TBD-VLA represents actions as discrete tokens and factorizes the action-sequence likelihood over temporal action blocks. Within a block, tokens are decoded in parallel via masked discrete diffusion; across blocks, generation is autoregressive. This combines the efficiency of parallel decoding with explicit temporal-level autoregression.

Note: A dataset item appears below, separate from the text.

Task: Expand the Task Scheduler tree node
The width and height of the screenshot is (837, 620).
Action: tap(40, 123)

Training for TBD-VLA. (A) Temporal-level token shift. To match the VLM backbone's autoregressive next-token-prediction objective, we shift the prediction target at the temporal level: the logits for the current action block are generated from the prior block. This bridges the gap between the self-reconstructive formulation of discrete diffusion and next-token prediction. (B) Block-level attention masking. A doubled-layout trick processes the clean action sequence and the partially masked (corrupt) action blocks in parallel under a custom attention mask that shares RoPE positions, parallelizing learning across blocks in a single pass and substantially accelerating training.
Inference. TBD-VLA combines several design choices for fast, temporally coherent decoding:
TBD-VLA generates the action sequence autoregressively between temporal blocks, while the tokens are unmasked in parallel within each block over a few discrete-diffusion steps. The most confident tokens are unmasked first. Each block conditions on the clean tokens of all previously generated blocks, giving the model explicit temporal structure while keeping decoding fast.

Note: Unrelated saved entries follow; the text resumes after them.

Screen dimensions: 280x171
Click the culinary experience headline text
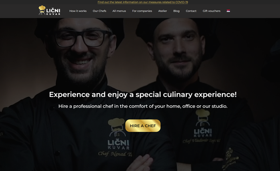coord(143,95)
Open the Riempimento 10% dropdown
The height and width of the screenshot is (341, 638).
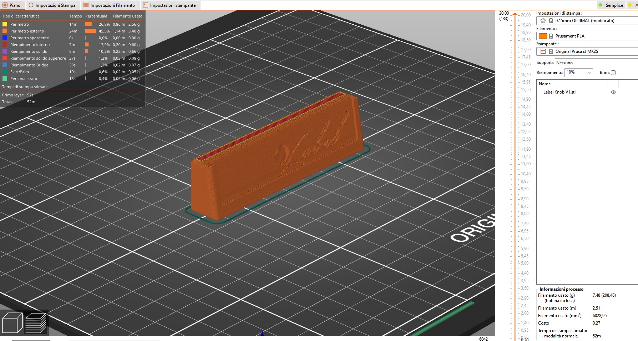coord(579,72)
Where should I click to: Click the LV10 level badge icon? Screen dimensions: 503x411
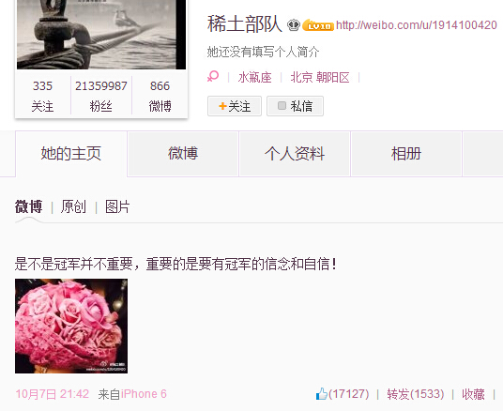coord(318,25)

The grid shows action tokens laid out as action dimension (rows) × time (columns), partitioned into temporal blocks of size m. Within a block, masked tokens are revealed in parallel over nd diffusion steps (high-confidence tokens first); once a block is complete it is frozen and the next block is decoded conditioned on it.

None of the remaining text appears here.